Former Trump adviser Navarro charged with contempt of Congress in Jan 6 probe


Former top Trump White House aide Peter Navarro has been indicted by a grand jury on two counts of contempt of Congress, according to court documents.

“While today’s indictment of Peter Navarro was the correct decision by the Justice Department, we find the decision to reward Mark Meadows and Dan Scavino for their continued attack on the rule of law puzzling. Mr. Meadows and Mr. Scavino unquestionably have relevant knowledge about President Trump’s role in the efforts to overturn the 2020 election and the events of January 6th,” said select committee Chairman Bennie G. Thompson, a Democrat from Mississippi, and Vice Chair Liz Cheney, a Wyoming Republican, in a statement.

Navarro’s contempt indictment stems from the former top trade official’s refusal to comply with a subpoena from the House select committee investigating the assault on the Capitol that took place on Jan. 6, 2021. Navarro said earlier this week that he had received a subpoena from the top federal prosecutor in Washington, D.C., to testify before a grand jury and to turn over records related to the Capitol assault.

Navarro, 72, made his first appearance in federal court Friday afternoon, after the indictment was unsealed Friday.

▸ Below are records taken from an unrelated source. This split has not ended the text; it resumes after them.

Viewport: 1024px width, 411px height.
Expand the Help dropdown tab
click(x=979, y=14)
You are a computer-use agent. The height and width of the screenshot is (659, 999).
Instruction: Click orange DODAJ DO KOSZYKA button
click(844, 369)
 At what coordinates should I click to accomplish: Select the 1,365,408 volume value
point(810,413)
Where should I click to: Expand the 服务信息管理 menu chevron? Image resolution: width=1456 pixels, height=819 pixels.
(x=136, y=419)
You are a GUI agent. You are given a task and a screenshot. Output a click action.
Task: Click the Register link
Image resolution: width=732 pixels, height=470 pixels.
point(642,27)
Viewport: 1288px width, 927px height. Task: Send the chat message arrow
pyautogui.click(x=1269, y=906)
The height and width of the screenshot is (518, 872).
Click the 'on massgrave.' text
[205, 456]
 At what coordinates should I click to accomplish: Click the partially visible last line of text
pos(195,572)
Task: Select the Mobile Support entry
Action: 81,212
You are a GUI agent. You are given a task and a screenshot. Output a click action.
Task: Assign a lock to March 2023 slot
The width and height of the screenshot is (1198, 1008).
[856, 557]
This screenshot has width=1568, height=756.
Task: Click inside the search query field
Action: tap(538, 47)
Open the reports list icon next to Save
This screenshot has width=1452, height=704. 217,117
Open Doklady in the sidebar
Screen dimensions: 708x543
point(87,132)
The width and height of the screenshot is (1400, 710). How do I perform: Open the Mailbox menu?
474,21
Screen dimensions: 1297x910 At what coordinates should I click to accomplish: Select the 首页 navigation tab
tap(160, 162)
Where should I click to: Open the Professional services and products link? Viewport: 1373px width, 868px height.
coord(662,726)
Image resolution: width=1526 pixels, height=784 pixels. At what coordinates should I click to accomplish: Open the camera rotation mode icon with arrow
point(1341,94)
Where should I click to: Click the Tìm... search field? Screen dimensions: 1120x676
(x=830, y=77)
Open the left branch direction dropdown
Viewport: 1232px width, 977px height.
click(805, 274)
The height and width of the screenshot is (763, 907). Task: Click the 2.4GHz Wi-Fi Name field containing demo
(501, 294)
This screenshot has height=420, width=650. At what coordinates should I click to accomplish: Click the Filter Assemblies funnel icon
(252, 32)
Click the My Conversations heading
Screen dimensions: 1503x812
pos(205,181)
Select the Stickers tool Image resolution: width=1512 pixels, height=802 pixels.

He said he’d represent himself to avoid expensive legal fees and was joined by a court-appointed attorney for assistance.

He showed anger at prosecutors during the hearing, calling them “despicable” and alleging prosecutorial misconduct.

Navarro claimed he had told prosecutors to contact a lawyer on Wednesday, seeming to indicate a willingness to cooperate with them, but he was instead taken into custody at the airport, where he planned to board a flight to Nashville for a TV appearance. The government, he said, was playing “hardball” and was pursuing a “bad faith projection.”

He asked that his lawsuit against the Jan. 6 select committee and Justice Department, which was filed this week, be litigated before his criminal charges move forward, and he complained that the timing of his case “flies in the face of good faith and due process. He said he’s caught between two constitutional interpretations of executive privilege.

Navarro called the Jan. 6 committee a “sham” and, pointing at prosecutors, asked, “who are these people? This is not America.”

“The behavior of these people is unconscionable,” he added.

The government did not ask for Navarro’s detention, so he will be released. He will not be allowed to carry a gun, but he successfully argued that he should be able to retain his passport.

The select committee issued a subpoena to Navarro in February, requiring him to produce documents and appear before the committee in March, but Navarro declined to do either.

One count applies to his refusal to turn over documents, and the other count applies to his refusal to appear to testify. If convicted, each count of contempt of Congress would mean a minimum 30-day jail sentence for Navarro, as well as a fine of up to $100,000, according to the Justice Department.

Another former top adviser to Trump, Steven Bannon, was also indicted last year on contempt of Congress charges.